#### [Extracted text]
<<<<

Appellate Division of the Supreme Court of New York, Second Department
Jul 5, 2005
20 A.D.3d 398 (N.Y. App. Div. 2005)

Opinion

2004-05812.

July 5, 2005.

In an action to recover damages for personal injuries, the plaintiff appeals from an order of the Supreme Court, Suffolk County (Lifson, J.), dated May 5, 2004, which granted the defendant's motion for summary judgment dismissing the complaint.

Rappaport, Glass, Greene Levine, LLP (Alexander J. Wulwick, New York, N.Y. of counsel), for appellant.

Bartlett, McDonough, Bastone Monaghan, LLP, White Plains, N.Y. (Edward J. Guardaro, Jr., and Patricia D'Alvia of counsel), for respondent.

Before: Florio, J.P., Krausman, Luciano and Spolzino, JJ., concur.


Ordered that the order is reversed, on the law, with costs, the motion is denied, and the complaint is reinstated.

>>>>

#### [Raw data]

<<<<

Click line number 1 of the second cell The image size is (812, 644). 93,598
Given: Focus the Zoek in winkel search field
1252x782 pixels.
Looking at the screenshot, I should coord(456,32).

>>>>

#### [Written exercise]
In the appellate opinion, what was the date of the Suffolk County Supreme Court order under appeal?

#### [Finished exercise]
May 5, 2004